Several drivers have taken the plunge in sampling the World Rally Championship after racing in Formula 1, but a former Prost driver with a deep passion for rallying was thwarted. However, two decades on from a programme with Subaru that never got off the ground, a long-awaited box may finally be checked for the first F1 racer from the Czech Republic

Kimi Raikkonen, Robert Kubica and Heikki Kovalainen. All three are Formula 1 race winners, and even shared the podium at the 2008 Malaysian Grand Prix. But their common experience doesn’t end there.

Each of the trio has also tested their skills in the World Rally Championship, with Raikkonen and Kubica claiming a respectable best finish of fifth from their combined 54 outings. Two-time All-Japan Rally champion Kovalainen finished tenth overall and fourth in class at the WRC’s Rally Japan in 2022. And they’re certainly not the only grand prix aces to be bitten by the rallying bug.

Having made regular appearances on the Arctic Rally Lapland between 2019 and 2021, Sauber racer Valtteri Bottas has shown plenty of interest in the discipline, while Carlos Sainz’s rallying roots and appearance on the 2018 Monte Carlo in a zero car suggests he may be open to following in his father’s footsteps after his F1 career.

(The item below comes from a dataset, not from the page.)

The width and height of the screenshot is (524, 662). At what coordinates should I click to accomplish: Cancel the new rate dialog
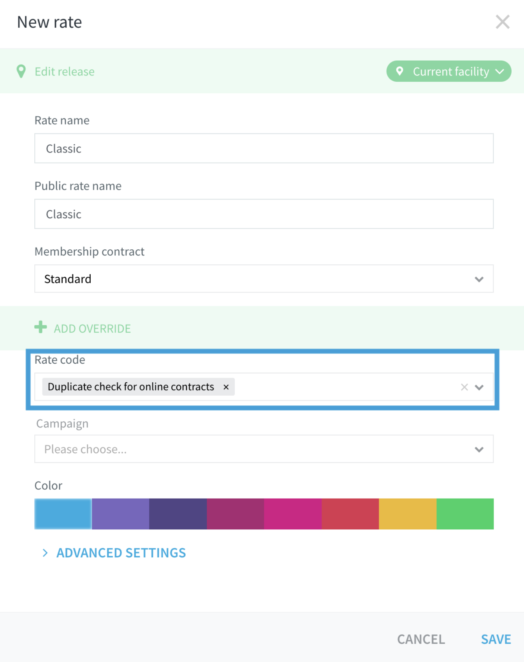coord(421,639)
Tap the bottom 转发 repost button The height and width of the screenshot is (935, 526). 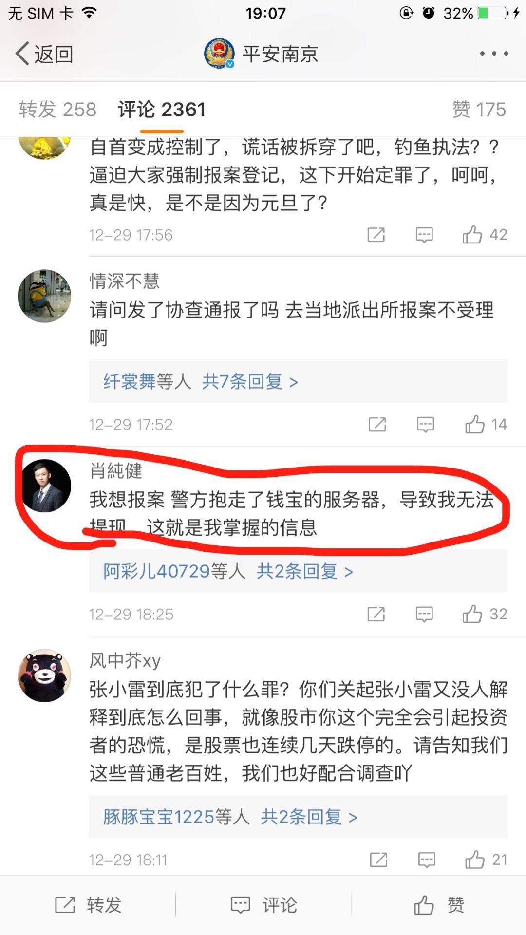click(88, 905)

Should he and Bottas one day take the plunge and enter a WRC event, they would join a club of ex-F1 drivers to make the crossover which also counts Carlos Reutemann, twice a podium finisher on Rally Argentina. To their number should be added Stephane Sarrazin, who entered the 1999 Brazilian GP for Minardi and another Faenza alumnus Jos Verstappen, the father of treble world champion Max making his WRC debut on the Ypres Rally in 2022.

Had things played out differently over the winter of 2004, Tomas Enge could well have a membership of that club too. The former Prost F1 racer believes it’s entirely realistic that he could have switched codes permanently to rallying, pivoting away from a sportscar racing career that had already yielded a class victory at Le Mans, had he not been obliged to pass up a programme of selected tarmac events in a full WRC-spec Subaru Impreza for the Prodrive-run works team that year.

When his manager Antonin Charouz reached a deal with the start-up Ma-Con team to bring the 27-year-old back for a fifth full season in the International Formula 3000 championship, Enge is clear it wasn’t what he wanted.

“I was massively disappointed,” he tells Autosport. “I really looked forward to it and I really wanted to continue in rallying on a more professional way.